Work required:
The expected output is a verbatim reprint of the lines from the beginning of the data that follows through the line that contains "The height and".

Collected data entries:
/---

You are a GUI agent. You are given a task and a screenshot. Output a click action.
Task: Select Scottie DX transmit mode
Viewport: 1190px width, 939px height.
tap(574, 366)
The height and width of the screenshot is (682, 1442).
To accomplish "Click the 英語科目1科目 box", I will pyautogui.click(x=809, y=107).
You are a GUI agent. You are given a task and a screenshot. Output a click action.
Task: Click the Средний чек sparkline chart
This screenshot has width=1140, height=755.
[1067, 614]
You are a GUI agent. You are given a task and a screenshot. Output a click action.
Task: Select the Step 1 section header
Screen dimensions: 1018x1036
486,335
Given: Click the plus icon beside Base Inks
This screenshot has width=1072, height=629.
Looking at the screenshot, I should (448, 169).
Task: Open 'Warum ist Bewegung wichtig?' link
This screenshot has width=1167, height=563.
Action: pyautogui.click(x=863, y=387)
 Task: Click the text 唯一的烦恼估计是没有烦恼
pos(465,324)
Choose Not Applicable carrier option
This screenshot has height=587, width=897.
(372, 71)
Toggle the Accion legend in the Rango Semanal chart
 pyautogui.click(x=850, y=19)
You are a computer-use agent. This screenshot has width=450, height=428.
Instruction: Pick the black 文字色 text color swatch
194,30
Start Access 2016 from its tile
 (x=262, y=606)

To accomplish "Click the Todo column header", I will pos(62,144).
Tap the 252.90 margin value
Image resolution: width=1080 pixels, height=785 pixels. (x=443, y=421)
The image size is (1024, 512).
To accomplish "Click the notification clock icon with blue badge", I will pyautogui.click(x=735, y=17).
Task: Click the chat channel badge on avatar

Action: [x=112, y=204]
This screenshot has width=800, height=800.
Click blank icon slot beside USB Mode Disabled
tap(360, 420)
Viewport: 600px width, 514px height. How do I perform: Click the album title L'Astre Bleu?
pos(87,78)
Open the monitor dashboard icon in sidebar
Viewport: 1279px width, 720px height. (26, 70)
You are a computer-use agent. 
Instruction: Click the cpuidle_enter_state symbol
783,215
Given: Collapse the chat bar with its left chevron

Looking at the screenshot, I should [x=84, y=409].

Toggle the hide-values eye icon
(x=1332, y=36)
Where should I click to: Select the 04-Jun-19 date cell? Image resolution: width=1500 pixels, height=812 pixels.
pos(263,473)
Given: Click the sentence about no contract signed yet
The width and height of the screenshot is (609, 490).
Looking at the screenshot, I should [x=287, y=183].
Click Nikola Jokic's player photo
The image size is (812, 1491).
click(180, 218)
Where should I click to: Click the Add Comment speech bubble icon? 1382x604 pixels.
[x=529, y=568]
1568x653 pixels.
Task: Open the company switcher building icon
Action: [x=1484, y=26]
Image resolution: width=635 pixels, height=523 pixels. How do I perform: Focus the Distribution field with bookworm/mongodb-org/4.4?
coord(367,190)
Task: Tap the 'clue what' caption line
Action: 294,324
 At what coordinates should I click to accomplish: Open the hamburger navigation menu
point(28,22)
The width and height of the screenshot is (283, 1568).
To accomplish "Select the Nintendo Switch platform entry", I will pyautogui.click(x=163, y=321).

\---

Exercise response:
You are a GUI agent. You are given a task and a screenshot. Output a click action.
Task: Select Scottie DX transmit mode
Viewport: 1190px width, 939px height.
tap(574, 366)
The height and width of the screenshot is (682, 1442).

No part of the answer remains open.